La Maison Blanche coupe les ponts avec Anthropic, l’IA de pointe au cœur d’une crise géopolitique

SAN FRANCISCO – La relation tumultueuse entre le gouvernement américain et le monde de l’intelligence artificielle a atteint un point de rupture. Le président Donald Trump a ordonné, ce vendredi, l’arrêt immédiat de toute collaboration entre les agences fédérales et Anthropic, une entreprise d’IA dont les modèles, notamment Claude, étaient utilisés par le Pentagone pour des opérations classifiées.

L’annonce, faite sur Truth Social, est le point culminant d’une semaine de tensions avec Anthropic, accusée par l’administration Trump de vouloir contrôler l’armée et de "mettre en danger la sécurité de la nation". "Nous n’avons pas besoin d’eux, nous ne les voulons pas, et nous ne ferons plus affaire avec eux !", a déclaré le président.

La décision a immédiatement entraîné la suspension de l’accès à Anthropic via USAi, la plateforme du General Services Administration (GSA) offrant des chatbots aux employés du gouvernement. Anthropic est également retirée du système d’approvisionnement fédéral, bloquant ainsi toute nouvelle acquisition de ses produits.

Un contrat de 200 millions de dollars remis en question

L’entreprise avait décroché un contrat de 200 millions de dollars avec le Pentagone l’été dernier, aux côtés d’OpenAI, Google et xAI. Cependant, Claude est le seul programme d’IA générative avancé à avoir obtenu une autorisation de sécurité permettant de traiter des données secrètes et classifiées. Des informations suggèrent que Claude a même été utilisé lors d’opérations sensibles, comme le raid au Venezuela ayant mené à la capture du président Nicolás Maduro.

Le cœur du conflit réside dans les limites imposées par Anthropic à l’utilisation de son IA. L’entreprise refuse d’autoriser l’utilisation de Claude pour la surveillance de masse sur le territoire américain ou pour le développement d’armes autonomes, capables de sélectionner et d’éliminer des cibles sans intervention humaine. Le Pentagone, soutenu par le secrétaire à la Défense Pete Hegseth, exige un accès illimité à la technologie.

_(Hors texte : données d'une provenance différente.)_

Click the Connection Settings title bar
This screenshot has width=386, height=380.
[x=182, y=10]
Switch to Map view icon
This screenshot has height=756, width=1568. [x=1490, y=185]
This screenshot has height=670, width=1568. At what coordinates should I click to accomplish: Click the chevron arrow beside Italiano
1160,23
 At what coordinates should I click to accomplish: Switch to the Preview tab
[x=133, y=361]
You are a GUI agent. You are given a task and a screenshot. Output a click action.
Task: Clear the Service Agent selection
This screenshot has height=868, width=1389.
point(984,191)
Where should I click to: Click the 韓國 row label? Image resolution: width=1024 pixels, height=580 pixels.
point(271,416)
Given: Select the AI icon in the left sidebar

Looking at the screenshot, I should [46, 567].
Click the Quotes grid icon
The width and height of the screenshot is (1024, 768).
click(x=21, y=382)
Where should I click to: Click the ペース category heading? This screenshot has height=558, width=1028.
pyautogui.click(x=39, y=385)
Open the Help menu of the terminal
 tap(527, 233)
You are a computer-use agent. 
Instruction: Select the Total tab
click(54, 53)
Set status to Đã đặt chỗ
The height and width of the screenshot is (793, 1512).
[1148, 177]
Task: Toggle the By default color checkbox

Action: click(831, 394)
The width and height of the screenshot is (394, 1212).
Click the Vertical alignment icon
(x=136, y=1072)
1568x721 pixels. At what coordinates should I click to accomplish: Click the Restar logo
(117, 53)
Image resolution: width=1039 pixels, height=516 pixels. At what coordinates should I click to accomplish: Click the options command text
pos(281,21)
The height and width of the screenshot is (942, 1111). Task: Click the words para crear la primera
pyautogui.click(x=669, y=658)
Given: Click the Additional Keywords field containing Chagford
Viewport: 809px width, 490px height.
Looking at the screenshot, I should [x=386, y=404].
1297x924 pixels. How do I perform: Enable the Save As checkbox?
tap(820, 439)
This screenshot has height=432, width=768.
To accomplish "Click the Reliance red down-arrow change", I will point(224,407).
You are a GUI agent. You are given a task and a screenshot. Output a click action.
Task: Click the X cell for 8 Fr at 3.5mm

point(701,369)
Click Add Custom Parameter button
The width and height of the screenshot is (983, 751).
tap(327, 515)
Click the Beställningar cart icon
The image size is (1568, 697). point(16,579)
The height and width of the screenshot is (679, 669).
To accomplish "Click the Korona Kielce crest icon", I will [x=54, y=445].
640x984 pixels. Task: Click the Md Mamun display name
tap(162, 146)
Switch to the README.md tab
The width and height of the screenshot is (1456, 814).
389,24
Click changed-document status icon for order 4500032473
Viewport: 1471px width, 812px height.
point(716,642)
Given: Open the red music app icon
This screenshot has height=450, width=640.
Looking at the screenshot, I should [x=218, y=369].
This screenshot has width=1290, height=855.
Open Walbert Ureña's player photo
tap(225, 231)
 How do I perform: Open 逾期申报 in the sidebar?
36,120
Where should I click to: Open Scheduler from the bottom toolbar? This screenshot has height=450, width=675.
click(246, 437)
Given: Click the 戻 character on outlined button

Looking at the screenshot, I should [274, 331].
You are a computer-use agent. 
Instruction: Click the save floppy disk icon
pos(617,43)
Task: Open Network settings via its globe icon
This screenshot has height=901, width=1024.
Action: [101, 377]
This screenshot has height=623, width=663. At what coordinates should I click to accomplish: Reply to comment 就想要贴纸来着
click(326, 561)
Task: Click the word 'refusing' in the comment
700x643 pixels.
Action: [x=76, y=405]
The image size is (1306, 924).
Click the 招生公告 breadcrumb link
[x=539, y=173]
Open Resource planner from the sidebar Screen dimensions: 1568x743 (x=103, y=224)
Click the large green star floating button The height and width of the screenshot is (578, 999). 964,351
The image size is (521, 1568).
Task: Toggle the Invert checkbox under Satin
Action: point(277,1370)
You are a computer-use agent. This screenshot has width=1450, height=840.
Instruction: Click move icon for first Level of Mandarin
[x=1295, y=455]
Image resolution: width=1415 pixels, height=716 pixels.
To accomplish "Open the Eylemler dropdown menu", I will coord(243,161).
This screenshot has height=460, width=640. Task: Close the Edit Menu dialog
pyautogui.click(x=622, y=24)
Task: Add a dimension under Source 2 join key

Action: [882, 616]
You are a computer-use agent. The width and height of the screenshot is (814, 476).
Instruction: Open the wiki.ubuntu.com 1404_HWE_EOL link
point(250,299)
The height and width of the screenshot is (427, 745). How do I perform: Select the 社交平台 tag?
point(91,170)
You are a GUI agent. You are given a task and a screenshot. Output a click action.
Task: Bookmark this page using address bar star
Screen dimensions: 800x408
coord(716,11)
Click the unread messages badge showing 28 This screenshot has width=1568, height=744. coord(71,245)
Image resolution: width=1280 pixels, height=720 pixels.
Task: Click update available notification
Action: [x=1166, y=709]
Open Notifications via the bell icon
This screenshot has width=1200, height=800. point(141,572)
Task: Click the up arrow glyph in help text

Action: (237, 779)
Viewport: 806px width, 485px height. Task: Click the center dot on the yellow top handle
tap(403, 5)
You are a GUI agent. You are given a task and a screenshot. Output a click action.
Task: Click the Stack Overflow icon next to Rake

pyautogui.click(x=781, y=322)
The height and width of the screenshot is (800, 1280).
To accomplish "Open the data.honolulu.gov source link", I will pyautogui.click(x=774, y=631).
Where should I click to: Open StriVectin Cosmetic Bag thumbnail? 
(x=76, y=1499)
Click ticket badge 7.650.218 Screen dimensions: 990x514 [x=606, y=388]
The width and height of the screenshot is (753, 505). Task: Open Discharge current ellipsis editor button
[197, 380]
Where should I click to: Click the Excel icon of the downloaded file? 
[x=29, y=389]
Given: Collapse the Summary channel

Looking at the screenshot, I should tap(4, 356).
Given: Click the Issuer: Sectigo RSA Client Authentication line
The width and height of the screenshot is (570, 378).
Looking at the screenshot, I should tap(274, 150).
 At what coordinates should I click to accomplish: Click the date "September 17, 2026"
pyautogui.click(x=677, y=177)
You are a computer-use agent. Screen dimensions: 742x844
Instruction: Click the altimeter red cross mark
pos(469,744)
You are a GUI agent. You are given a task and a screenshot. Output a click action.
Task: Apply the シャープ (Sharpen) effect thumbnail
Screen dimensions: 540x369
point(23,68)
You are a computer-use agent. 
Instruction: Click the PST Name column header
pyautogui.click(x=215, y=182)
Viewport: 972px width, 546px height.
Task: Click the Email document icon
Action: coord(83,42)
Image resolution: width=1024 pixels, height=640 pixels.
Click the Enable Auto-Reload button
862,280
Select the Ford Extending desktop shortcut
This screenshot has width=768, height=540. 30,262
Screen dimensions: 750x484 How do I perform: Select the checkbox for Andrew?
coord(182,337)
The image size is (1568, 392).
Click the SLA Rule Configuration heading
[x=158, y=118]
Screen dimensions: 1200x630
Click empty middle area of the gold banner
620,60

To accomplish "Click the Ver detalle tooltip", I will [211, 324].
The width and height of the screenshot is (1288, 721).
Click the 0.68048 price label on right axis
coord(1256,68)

Silicon Valley se mobilise

La décision de Trump a suscité une vague de soutien à Anthropic dans la Silicon Valley. Jeff Dean, un cadre supérieur de Google, a déclaré sur X (anciennement Twitter) que l’IA générative ne devrait pas être utilisée pour la surveillance de masse. Sam Altman, PDG d’OpenAI, a exprimé des préoccupations similaires dans un mémo interne, obtenu par nos sources, soulignant que l’IA ne devrait pas être utilisée pour des applications "illégales ou inadaptées aux déploiements cloud". Plus de 500 employés d’OpenAI et de Google ont signé une lettre ouverte en soutien à Anthropic. Des messages de soutien ont également fleuri sur les trottoirs devant le siège d’Anthropic à San Francisco.

https://x.com/JeffDean/status/2026566490619879574

Une rupture aux implications profondes

Cette affaire révèle une tension croissante entre le gouvernement américain et les entreprises d’IA, qui détiennent désormais une part importante de l’innovation technologique. Alors que le Pentagone cherche à rattraper son retard sur la Chine dans le domaine de l’IA, il se heurte à la résistance d’entreprises soucieuses de l’éthique et des implications de leurs technologies.

Dario Amodei, PDG d’Anthropic, a déclaré dans une lettre ouverte qu’il ne pouvait "en conscience" se soumettre aux demandes du Pentagone. L’entreprise a réaffirmé sa position, affirmant qu’aucune "intimidation ou punition" ne la fera changer d’avis.

L’administration Trump a menacé d’invoquer le Defense Production Act, une loi d’urgence en temps de guerre, ou de désigner Anthropic comme un "risque pour la chaîne d’approvisionnement", interdisant ainsi à toute entreprise travaillant avec l’armée américaine de collaborer avec l’IA.

L’avenir de la relation entre le gouvernement et Anthropic reste incertain. Le Pentagone a six mois pour remplacer Claude, ce qui souligne l’importance de cette technologie. Mais cette crise pourrait également marquer le début d’une guerre ouverte au sein de la Silicon Valley, entre ceux qui prônent une collaboration sans limites avec l’armée et ceux qui insistent sur le respect des principes éthiques.